DOSSIER DE PRESSE

10 funny things about comedian Sugar Sammy, who’ll fill a Surrey theatre this week

par TOM ZILLICH
2023-02-10

Canadian comedian Sugar Sammy is back touring the country and returns to Surrey this week, at Bell Performing Arts Centre on the night of Friday, Feb. 17, 7 p.m. start.

The 1,000-seat show is pretty much sold-out, judging by the theatre’s online seating map. He’s also booked to perform two shows at Vancouver Playhouse on Saturday, Feb. 18.

So what makes Sugar Sammy so funny (and apparently popular)? Find out why in this list of 10 funny, odd and interesting things about the not-so-sweet comedian.

He’s a Leap Day Baby, born on Feb. 29, 1976, nearly 47 years ago. “We’re way more special than most of the population, right out of the gate,” he joked in a phone interview with a fellow “Leapie,” Now-Leader reporter Tom Zillich.

He’s quadrilingual. Sugar Sammy has done more than 1,900 shows in mostly English and French, and also in Hindi and Punjabi, making him an international ambassador of humour. In Quebec’s largest city, he grew up in an English- and Punjabi-speaking home while attending French schools.

His real name is Samir Khullar, and was raised in the Côte-des-Neiges neighbourhood of Montreal.

His first job was working in his parents’ convenience store. “I was eight or nine years old when I started working there,” Sammy recalled, “and my parents didn’t like to hire babysitters, so we just worked, you know. I was definitely exposed to a lot as a kid, in terms of business and social life, and my dad loved talking to people. I’d watch the customers and listen to the radio tons. It wasn’t a normal upbringing but it definitely served me well. I learned about work ethnic and socializing pretty early on.”

Watching Eddie Murphy’s landmark “Delirious” comedy movie influenced the young Sammy. “I was nine years old or something,” he says. “I saw that a couple years after it came out, and that was it, I wasn’t going to do anything else. I didn’t want to do anything else, but it’s something I wanted to do, comedy, and have been doing it full-time for the last, oh, 18 years.”

His comedy mixes observational with improv, touching on race, sex, pop culture, Indian-Canadian life and more. “There is observational comedy and socio-political stuff,” he says. “My life has evolved and my point of view has changed, so you’ll see a lot of that on this tour, the show in Surrey, but it’s still a great big party.”
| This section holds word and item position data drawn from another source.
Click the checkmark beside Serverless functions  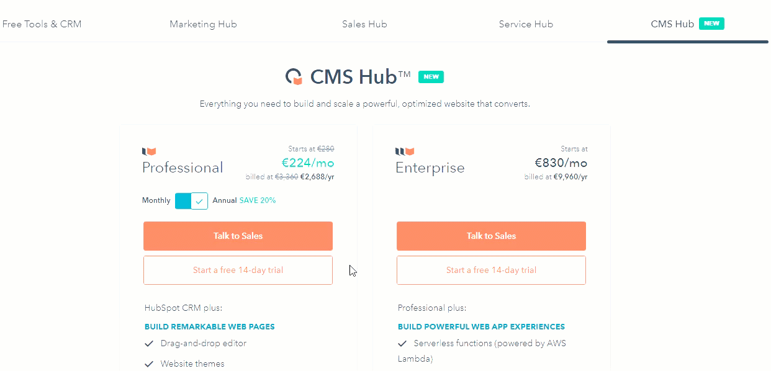tap(403, 342)
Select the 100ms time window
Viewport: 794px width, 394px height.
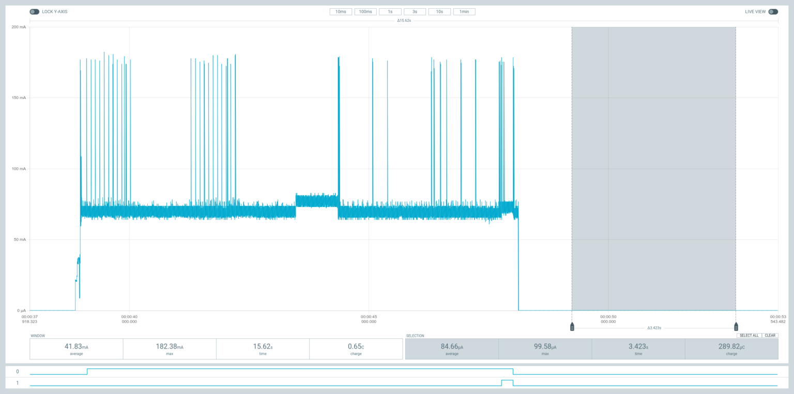[365, 11]
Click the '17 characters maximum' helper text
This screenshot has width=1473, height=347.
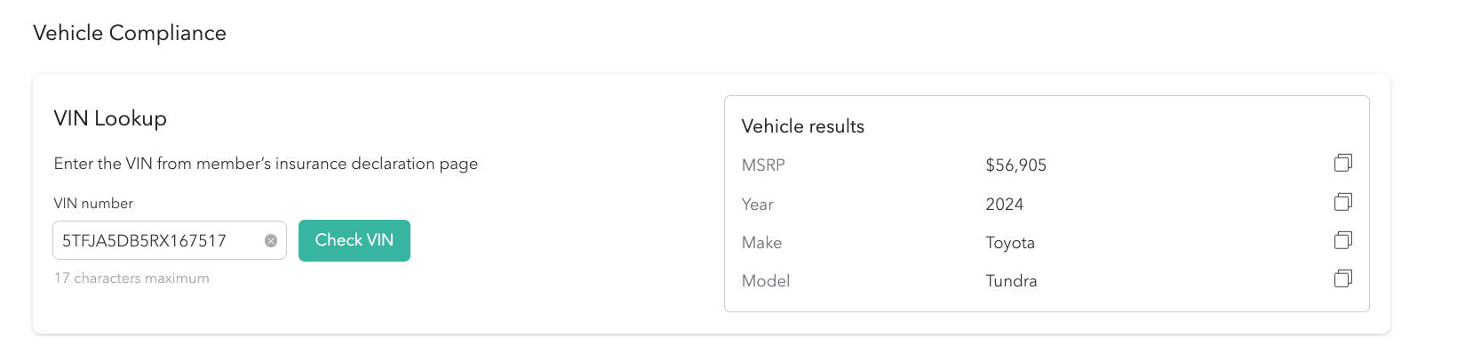[x=131, y=278]
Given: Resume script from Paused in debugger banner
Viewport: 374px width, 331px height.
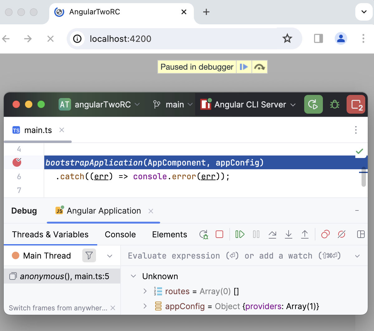Looking at the screenshot, I should click(244, 67).
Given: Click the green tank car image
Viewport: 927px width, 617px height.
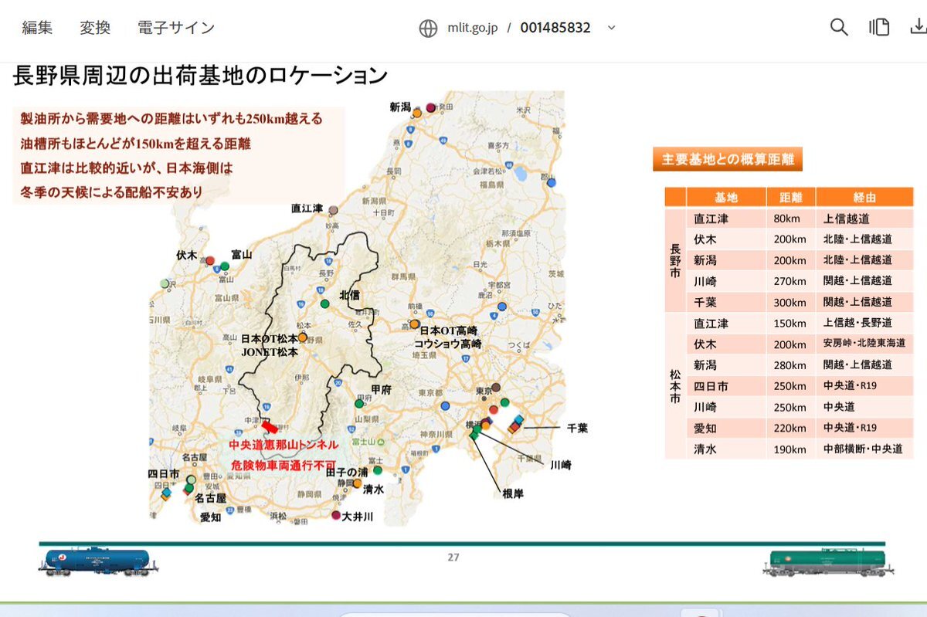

In addition to touring, he has a regular gig on French television, as a judge on “La France a un Incroyable talent,” the country’s version of “America’s Got Talent,” broadcast on one France’s biggest networks.
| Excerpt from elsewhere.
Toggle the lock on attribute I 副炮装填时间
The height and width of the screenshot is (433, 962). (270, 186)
He welcomed the pandemic in early 2020. Well, sort of. “This is the first tour of Canada since the pandemic, and the last one we did was in the fall of 2019, so a couple months before the lockdown and no shows happened,” Sammy recalled. “Before the pandemic it was just going nuts, doing tours in a couple of languages, in Canada, the U.S., France, two TV shows. So when the pandemic hit I was one of the rare ones who liked the time off. It was a time to reassess my work, audit my work. During that time off, it was a good time to give an honest overview of what I was doing, where I’m at and if I could do better. So I spent a couple years working on that, getting out of my patterns and making sure I was still surprising my audience.”

He’s not afraid of getting “cancelled” with comedy that can veer into politically-incorrect territory. “Because I’m in charge of my career, produce my own tours, there’s nothing really to cancel,” Sammy says. “What are you going to cancel, my P.O. box? I’m not really looking to do any more TV than I’ve done already, and it’s kind of hard to cancel a standup comic. Most of the time it’s someone cancelled from a TV show or something, a job where they’re employed, but I’m self-employed, pretty much. The only person who can cancel me is me.”

He’s quite happy touring as a “one-man show,” wherever the comedy road takes him. “Unlike TV, there’s no regulatory board that says you can or can’t say something, no appeasing the advertisers, no rules about not making fun of that person or that company, you know. It’s really a one-man show where I write everything and perform it, and that’s what I love. There are upsides and downsides, where if you goes badly you get all the crap but if it goes well, it’s all you.”